Curated by Paul Wong
(On Edge)
Part 8 of Magnetic North a 10 part Canadian Series
Produced by The Centre For Art Tapes,
Presented at the Art Gallery of Nova Scotia
March 28. 02
HOW TO BE A RECLUSE (still) by Laurel Swenson, 5 mins
Vancouver is a new world boom town, not yet a world class city. It perches on the Pacific Rim at the cross roads of its lumberjack past and its high tech future. Vancouver’s climate is situated in a temperate rain forest , 50% of our days are shrouded under grey skies and drizzling rain. In the picture perfect postcards it is always bright and sunny. With the right advertising anything will sell, and it does. Every year newcomers arrive in the tens of thousands. The well heeled land with platinum cards and those less fortunate come illegally in cargo containers. As a mass they have quickly changed the face and the pace of this place. For a time everywhere you looked the city was dotted with cranes demarcating big money and rapid development.
LEAKS scratches the veneer of Canada’s ‘California’, a look at the underbelly of west coast leisure style and the not so glamourous realities of Hollywood North. B.C. has developed out of its own peculiar isolation, fenced off from the rest of Canada by the Rocky Mountains, we are connected to Asia by the Pacific Ocean. For many people we are just an expressway, we are another country, an inconvenient land mass that separates two American States: Washington and Alaska.
The layout of the city is that of a broken grid, split by waterways and hemmed in by the mountains to the north and the US border to the south. Neighbourhoods are geographically defined, the artistic communities are fragmented with separate camps with ideological differences. In a place where it seems like everyone is looking for their fifteen minutes of fame, there is plenty of “ I am a movie maker” shorts. Like the overnight ascent of newer, bigger and flashier buildings on the skyline, there are a few solid projects amongst the mostly leaking condos.
The current look of Vancouver’s architecture is like Christo works of art.
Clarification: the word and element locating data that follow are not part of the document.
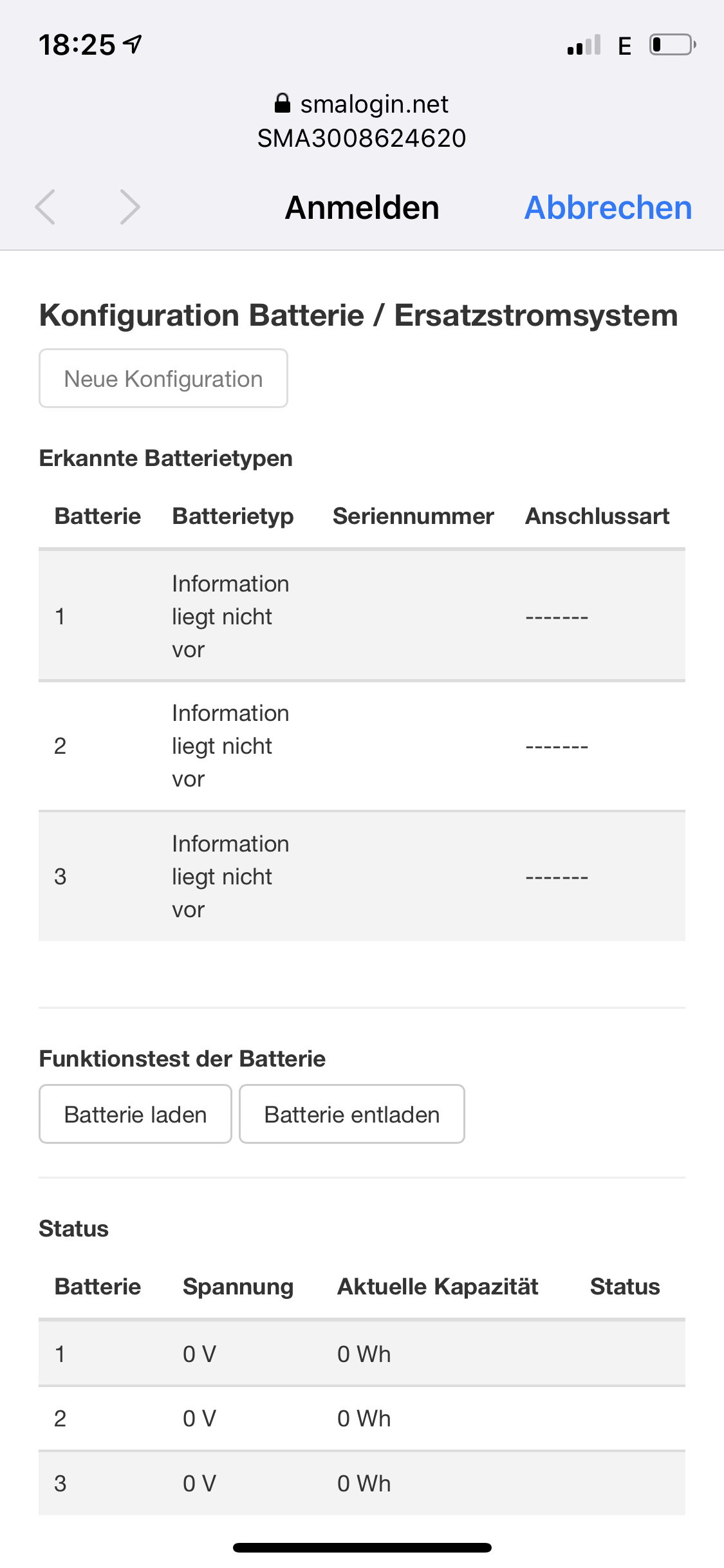Select battery 3 row in detected types
This screenshot has width=724, height=1568.
pyautogui.click(x=362, y=876)
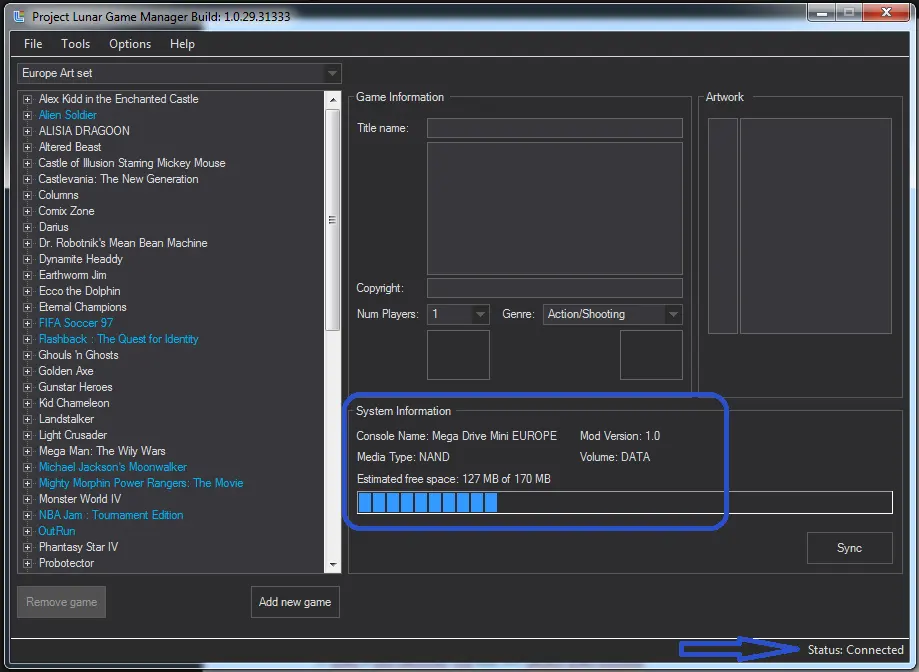The height and width of the screenshot is (672, 919).
Task: Click the game list scrollbar down arrow
Action: 333,565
Entire blocks of condo’s are draped over with white plastic. The cost of repairs in many cases is the same cost of rebuilding. Unable to sell and financially trapped many of these homeowners are forced to continue living in these moulding premises while waiting for the repairs to begin. It typifies the wild west mentality of instant get rich schemes, the ongoing plunder and corruption.
In this age of digital proliferation, the 200 plus channel universe often does more to keep us apart then to bringing us together. The high quality and low cost of digital production equipment has ripped open access to media tools. This democratisation has made it possible for more and more individuals to have ‘stay at home’ studios. As more and more media artists work in isolation, this program is a focus on those who work together.
There are many active and influential groups for encouraging production and appreciation of the video form. On the margins there continues to be strong independent work being developed outside the areas of broadcast or the feature length markets. What continues to drive experimental video in Vancouver is from it place on the edge. These are works that reflect human conditions of communities outside the mainstream.
LEAKS was a program of recent short works by Vancouver videomakers. It was a selection of works from different communities, productions that come out of groups of artists working together as collectives, collaborations, individuals brought together by commissions, working out of common sites such as an artist run centre or a school, or by social, political or cultural necessity. In this case I programmed together tapes by Aboriginal Youth, emerging and mid-career artists, queers and activists. Many of the works are autobiographical, pushing the use of non-fiction addressing both artistic and social issues including violence, drug addiction, despair, love and desire. (Paul Wong).